Princeton University has ordered a group of students, faculty and staffers who recently traveled to China to self-isolate amid concerns that they may have been exposed to the deadly coronavirus, according to reports.
Fewer than 20 students were in self-quarantine as of Monday evening, university spokesman Michael Hotchkiss told NJ.com.
They must confine themselves for 14 days after their last visit to mainland China, the university said in a statement.
As many as 108 Princeton students were initially ordered to self-quarantine, but that number dropped after state health authorities issued new guidance, Hotchkiss said.
“Each student’s needs are being evaluated on a case-by-case basis to ensure they receive appropriate assistance,” he told NJ Advance Media.
Ben Chang, another Princeton spokesman, said virtual classes are an option to ensure the isolated students keep up with their studies.
“A big team of folks have been working for days to meet the academic housing and dining needs for students self-isolating,” Chang said.
Senior Alexander Gottdiener told News 12 New Jersey that students are glad the school was taking the threat seriously.

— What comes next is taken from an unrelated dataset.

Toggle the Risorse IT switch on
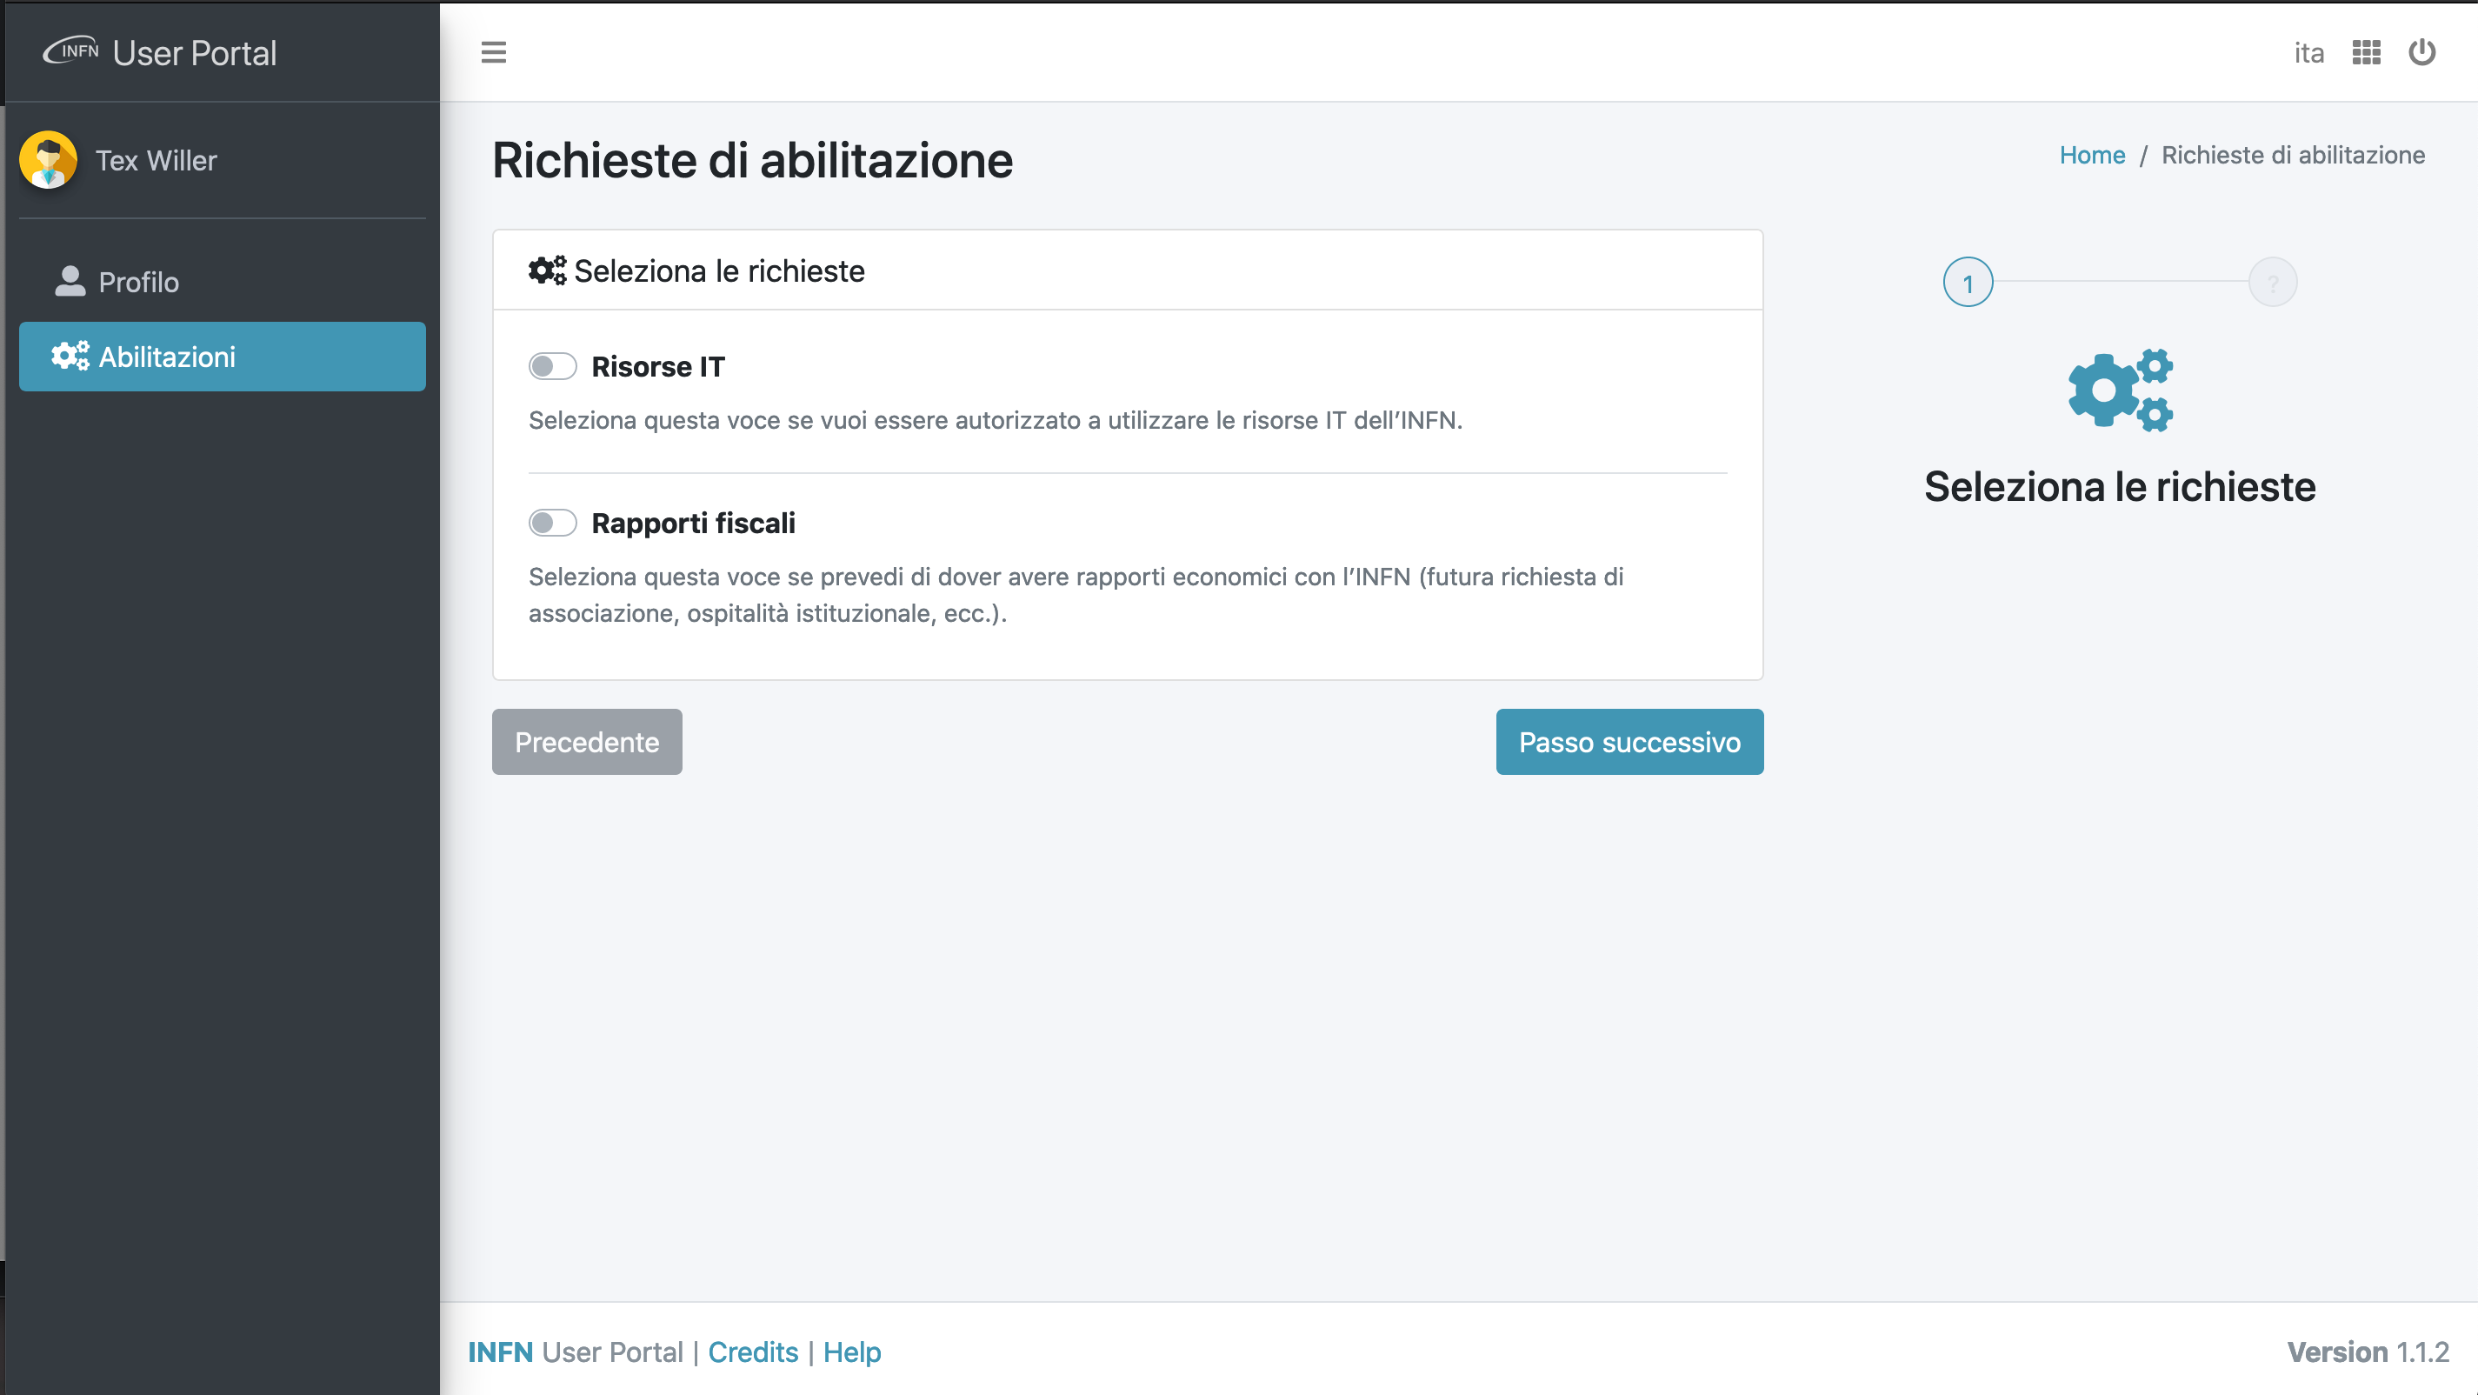This screenshot has width=2478, height=1395. (x=553, y=367)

“I think that when a new strain of virus comes that we don’t have antibodies or resistance for — we should be able to take the utmost precautions when something like that comes,” Gottdiener told the outlet.
“So, while the coronavirus may not necessarily be completely deadly, and it might not be as huge an epidemic as, say Ebola, it’s still something we should watch for,” he added.
Alex Luo, one of the students who self-quarantined, traveled to Shanghai to celebrate the Lunar New Year with his family.
“I thought it almost my duty to self-quarantine to protect the larger community in the off-chance I was infected. But that sentiment is clearly not shared among not just travelers, but the general public,” Luo told News 12.
As of Tuesday morning, the virus has killed at least 427 people, nearly all of them in China. The country’s National Health Commission said 20,627 cases have now been confirmed.
Of the 425 deaths in mainland China, 80 percent of the victims were over the age of 60 — and 75 percent of victims had an underlying disease, according to health commission official Jiao Yahui, CNN reported.